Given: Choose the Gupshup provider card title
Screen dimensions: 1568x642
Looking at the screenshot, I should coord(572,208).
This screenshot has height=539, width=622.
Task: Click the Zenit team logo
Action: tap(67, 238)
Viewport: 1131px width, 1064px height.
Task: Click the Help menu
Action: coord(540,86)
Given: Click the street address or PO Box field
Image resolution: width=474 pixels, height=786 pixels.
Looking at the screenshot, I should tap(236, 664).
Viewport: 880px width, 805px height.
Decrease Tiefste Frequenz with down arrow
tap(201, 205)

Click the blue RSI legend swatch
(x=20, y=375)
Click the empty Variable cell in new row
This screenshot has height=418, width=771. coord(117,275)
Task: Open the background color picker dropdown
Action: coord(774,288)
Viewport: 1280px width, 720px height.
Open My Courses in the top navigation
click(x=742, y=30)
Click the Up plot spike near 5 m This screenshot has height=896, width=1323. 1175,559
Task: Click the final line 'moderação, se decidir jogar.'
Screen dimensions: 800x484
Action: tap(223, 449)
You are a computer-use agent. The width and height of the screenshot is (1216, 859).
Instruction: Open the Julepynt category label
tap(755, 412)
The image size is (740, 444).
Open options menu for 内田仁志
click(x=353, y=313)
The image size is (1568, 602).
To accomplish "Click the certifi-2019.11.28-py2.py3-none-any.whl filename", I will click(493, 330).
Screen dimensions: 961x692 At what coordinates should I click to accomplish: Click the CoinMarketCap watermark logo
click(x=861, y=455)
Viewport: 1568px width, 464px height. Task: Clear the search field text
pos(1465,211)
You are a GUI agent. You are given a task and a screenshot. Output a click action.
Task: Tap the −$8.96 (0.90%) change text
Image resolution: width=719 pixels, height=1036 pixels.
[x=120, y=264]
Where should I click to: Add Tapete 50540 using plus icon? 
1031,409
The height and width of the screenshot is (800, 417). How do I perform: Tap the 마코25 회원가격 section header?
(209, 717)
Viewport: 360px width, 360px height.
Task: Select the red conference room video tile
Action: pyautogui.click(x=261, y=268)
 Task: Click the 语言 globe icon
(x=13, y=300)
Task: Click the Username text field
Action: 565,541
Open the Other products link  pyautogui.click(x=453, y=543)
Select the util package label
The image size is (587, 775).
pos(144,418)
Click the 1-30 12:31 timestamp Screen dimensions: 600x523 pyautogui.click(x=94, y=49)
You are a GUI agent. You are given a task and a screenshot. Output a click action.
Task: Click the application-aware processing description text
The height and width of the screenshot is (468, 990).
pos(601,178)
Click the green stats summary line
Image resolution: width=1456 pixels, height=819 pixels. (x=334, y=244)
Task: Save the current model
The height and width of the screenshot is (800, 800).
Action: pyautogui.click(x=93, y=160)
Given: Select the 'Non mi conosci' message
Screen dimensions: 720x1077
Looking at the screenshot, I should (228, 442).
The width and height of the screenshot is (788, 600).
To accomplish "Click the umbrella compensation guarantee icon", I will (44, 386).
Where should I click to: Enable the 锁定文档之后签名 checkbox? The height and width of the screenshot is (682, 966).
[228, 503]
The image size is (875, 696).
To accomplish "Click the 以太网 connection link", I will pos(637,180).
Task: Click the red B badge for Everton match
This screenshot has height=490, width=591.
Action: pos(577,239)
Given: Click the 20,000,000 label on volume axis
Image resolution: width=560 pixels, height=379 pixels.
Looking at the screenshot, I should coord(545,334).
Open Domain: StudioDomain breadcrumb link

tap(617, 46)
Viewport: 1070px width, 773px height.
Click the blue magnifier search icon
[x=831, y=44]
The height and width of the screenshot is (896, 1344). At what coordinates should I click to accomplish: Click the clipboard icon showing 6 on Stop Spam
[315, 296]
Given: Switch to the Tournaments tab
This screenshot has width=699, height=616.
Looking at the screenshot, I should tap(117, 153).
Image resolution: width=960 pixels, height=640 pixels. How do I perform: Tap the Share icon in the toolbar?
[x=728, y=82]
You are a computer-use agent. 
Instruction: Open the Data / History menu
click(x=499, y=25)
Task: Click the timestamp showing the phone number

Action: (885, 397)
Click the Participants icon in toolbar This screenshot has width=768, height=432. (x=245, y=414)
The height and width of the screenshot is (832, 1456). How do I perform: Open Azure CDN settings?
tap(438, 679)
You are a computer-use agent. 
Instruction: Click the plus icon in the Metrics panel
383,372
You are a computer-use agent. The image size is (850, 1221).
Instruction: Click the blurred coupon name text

* _DIRECTION_:
Please recast all the items above as a numbered list, leaving out any blank lines.

* _ANSWER TO THIS EXERCISE_:
1. Given: Choose the Gupshup provider card title
2. Screen dimensions: 1568x642
3. Looking at the screenshot, I should coord(572,208).
4. This screenshot has height=539, width=622.
5. Task: Click the Zenit team logo
6. Action: tap(67, 238)
7. Viewport: 1131px width, 1064px height.
8. Task: Click the Help menu
9. Action: coord(540,86)
10. Given: Click the street address or PO Box field
11. Image resolution: width=474 pixels, height=786 pixels.
12. Looking at the screenshot, I should tap(236, 664).
13. Viewport: 880px width, 805px height.
14. Decrease Tiefste Frequenz with down arrow
15. tap(201, 205)
16. Click the blue RSI legend swatch
17. (x=20, y=375)
18. Click the empty Variable cell in new row
19. This screenshot has height=418, width=771. coord(117,275)
20. Task: Open the background color picker dropdown
21. Action: coord(774,288)
22. Viewport: 1280px width, 720px height.
23. Open My Courses in the top navigation
24. click(x=742, y=30)
25. Click the Up plot spike near 5 m This screenshot has height=896, width=1323. 1175,559
26. Task: Click the final line 'moderação, se decidir jogar.'
27. Screen dimensions: 800x484
28. Action: tap(223, 449)
29. You are a computer-use agent. The width and height of the screenshot is (1216, 859).
30. Instruction: Open the Julepynt category label
31. tap(755, 412)
32. The image size is (740, 444).
33. Open options menu for 内田仁志
34. click(x=353, y=313)
35. The image size is (1568, 602).
36. To accomplish "Click the certifi-2019.11.28-py2.py3-none-any.whl filename", I will click(493, 330).
37. Screen dimensions: 961x692 At what coordinates should I click to accomplish: Click the CoinMarketCap watermark logo
38. click(x=861, y=455)
39. Viewport: 1568px width, 464px height. Task: Clear the search field text
40. pos(1465,211)
41. You are a GUI agent. You are given a task and a screenshot. Output a click action.
42. Task: Tap the −$8.96 (0.90%) change text
43. Image resolution: width=719 pixels, height=1036 pixels.
44. [x=120, y=264]
45. Where should I click to: Add Tapete 50540 using plus icon? 
46. 1031,409
47. The height and width of the screenshot is (800, 417). How do I perform: Tap the 마코25 회원가격 section header?
48. (209, 717)
49. Viewport: 360px width, 360px height.
50. Task: Select the red conference room video tile
51. Action: pyautogui.click(x=261, y=268)
52.  Task: Click the 语言 globe icon
53. (x=13, y=300)
54. Task: Click the Username text field
55. Action: 565,541
56. Open the Other products link  pyautogui.click(x=453, y=543)
57. Select the util package label
58. The image size is (587, 775).
59. pos(144,418)
60. Click the 1-30 12:31 timestamp Screen dimensions: 600x523 pyautogui.click(x=94, y=49)
61. You are a GUI agent. You are given a task and a screenshot. Output a click action.
62. Task: Click the application-aware processing description text
63. The height and width of the screenshot is (468, 990).
64. pos(601,178)
65. Click the green stats summary line
66. Image resolution: width=1456 pixels, height=819 pixels. (x=334, y=244)
67. Task: Save the current model
68. The height and width of the screenshot is (800, 800).
69. Action: pyautogui.click(x=93, y=160)
70. Given: Select the 'Non mi conosci' message
71. Screen dimensions: 720x1077
72. Looking at the screenshot, I should (228, 442).
73. The width and height of the screenshot is (788, 600).
74. To accomplish "Click the umbrella compensation guarantee icon", I will (44, 386).
75. Where should I click to: Enable the 锁定文档之后签名 checkbox? The height and width of the screenshot is (682, 966).
76. [228, 503]
77. The image size is (875, 696).
78. To accomplish "Click the 以太网 connection link", I will pos(637,180).
79. Task: Click the red B badge for Everton match
80. This screenshot has height=490, width=591.
81. Action: pos(577,239)
82. Given: Click the 20,000,000 label on volume axis
83. Image resolution: width=560 pixels, height=379 pixels.
84. Looking at the screenshot, I should coord(545,334).
85. Open Domain: StudioDomain breadcrumb link
86. tap(617, 46)
87. Viewport: 1070px width, 773px height.
88. Click the blue magnifier search icon
89. [x=831, y=44]
90. The height and width of the screenshot is (896, 1344). At what coordinates should I click to accomplish: Click the clipboard icon showing 6 on Stop Spam
91. [315, 296]
92. Given: Switch to the Tournaments tab
93. This screenshot has width=699, height=616.
94. Looking at the screenshot, I should tap(117, 153).
95. Image resolution: width=960 pixels, height=640 pixels. How do I perform: Tap the Share icon in the toolbar?
96. [x=728, y=82]
97. You are a computer-use agent. 
98. Instruction: Open the Data / History menu
99. click(x=499, y=25)
100. Task: Click the timestamp showing the phone number
101. Action: (885, 397)
102. Click the Participants icon in toolbar This screenshot has width=768, height=432. (x=245, y=414)
103. The height and width of the screenshot is (832, 1456). How do I perform: Open Azure CDN settings?
104. tap(438, 679)
105. You are a computer-use agent. 
106. Instruction: Click the plus icon in the Metrics panel
107. 383,372
108. You are a computer-use agent. The image size is (850, 1221).
109. Instruction: Click the blurred coupon name text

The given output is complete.